Task inputs ::
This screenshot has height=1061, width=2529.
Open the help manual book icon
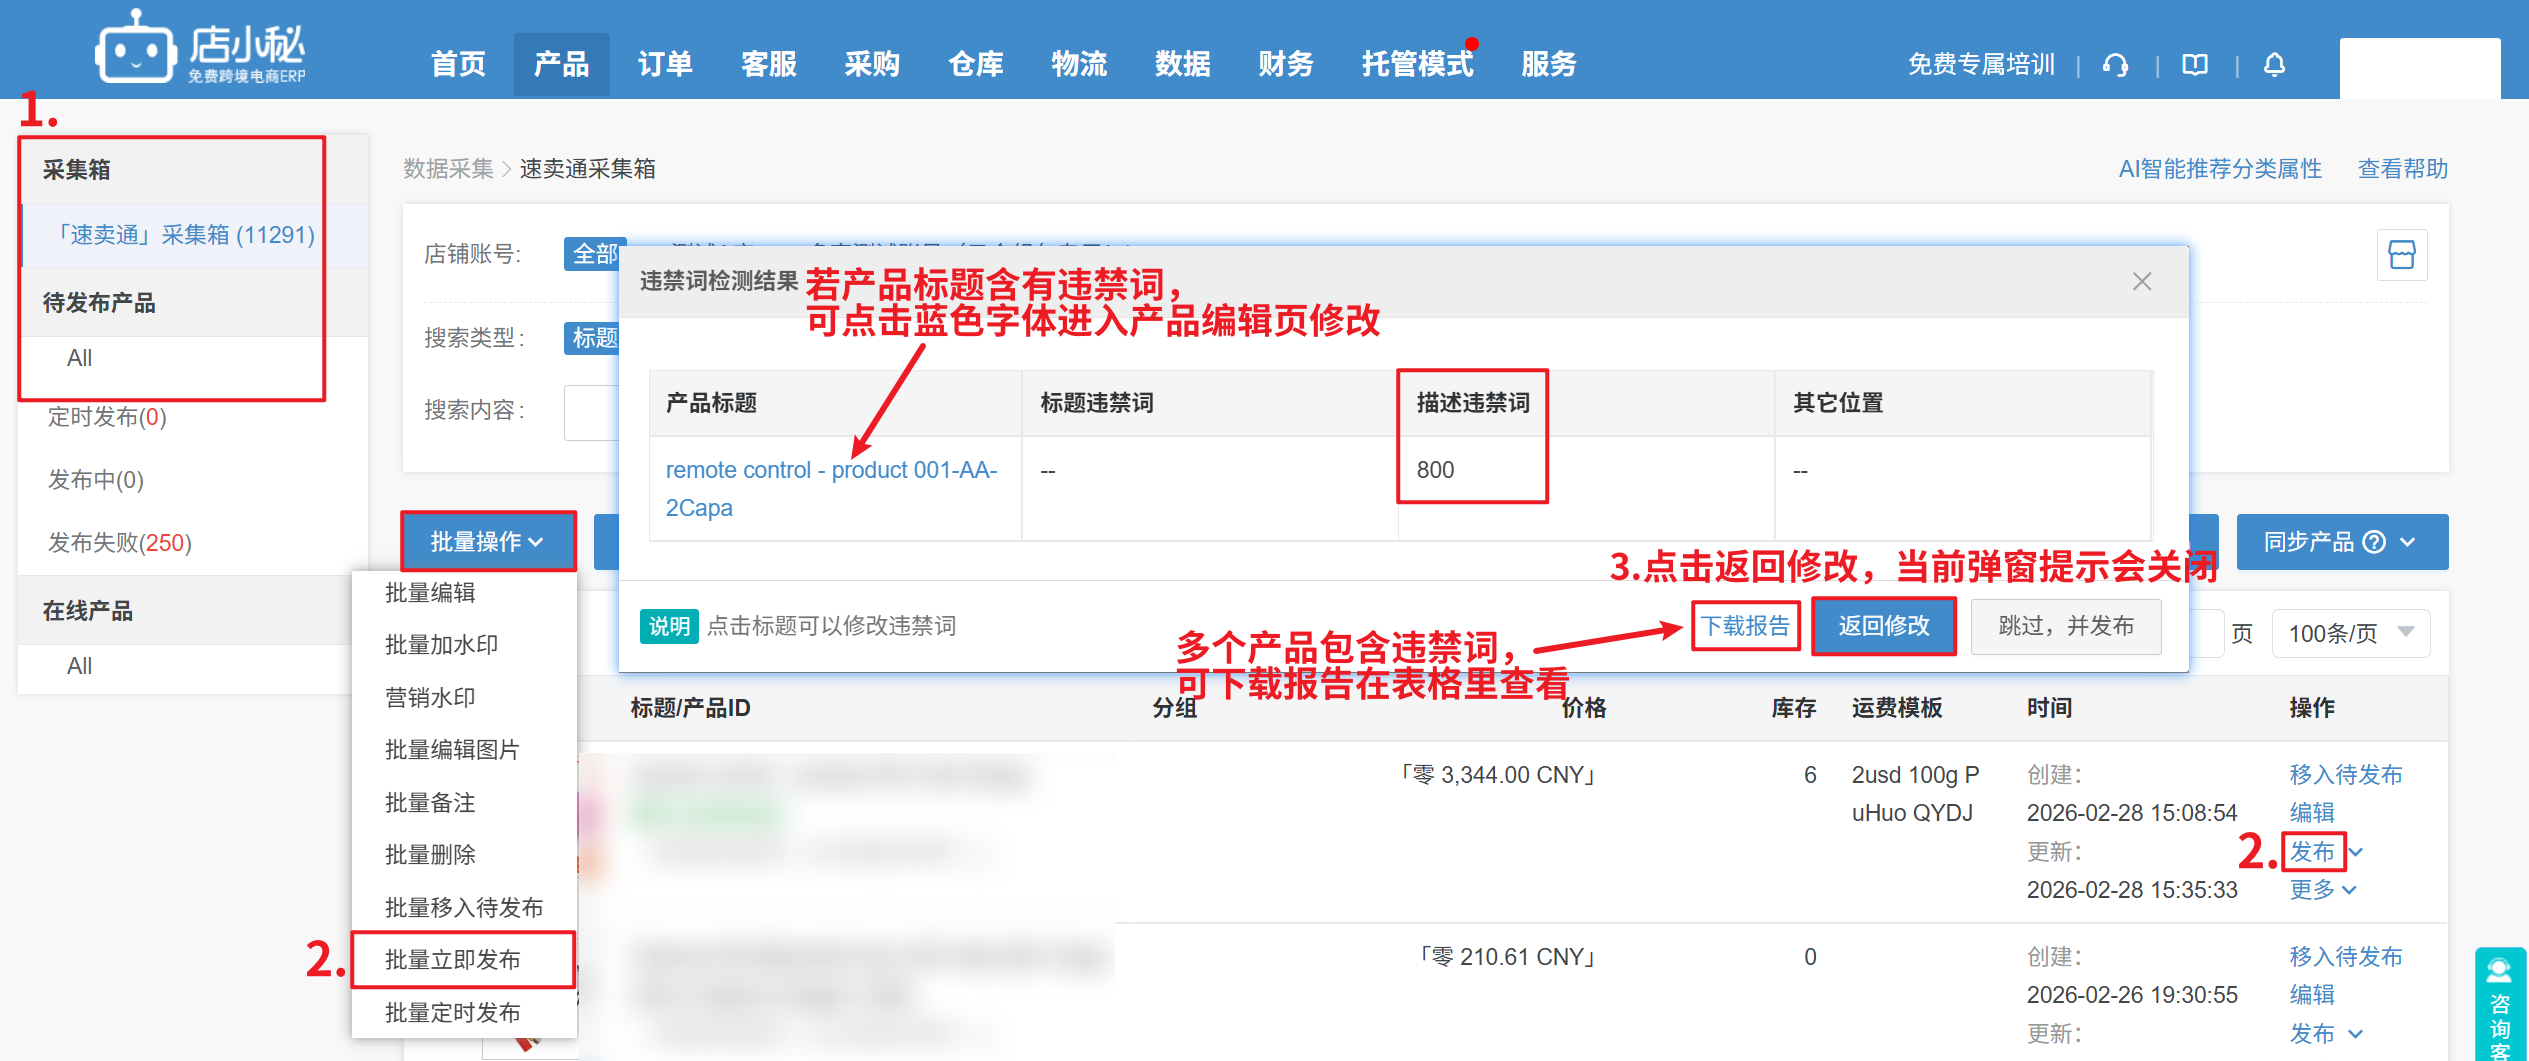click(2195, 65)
--
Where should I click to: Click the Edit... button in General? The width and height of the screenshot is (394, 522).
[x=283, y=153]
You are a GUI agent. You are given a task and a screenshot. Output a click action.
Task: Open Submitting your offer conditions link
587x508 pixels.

What is expected :: Would you please repeat exactly the lines above, starting at the line with "Task: Open Submitting" and stopping at the line with "587x508 pixels.", both included?

Exercise solution ::
Task: Open Submitting your offer conditions link
587x508 pixels.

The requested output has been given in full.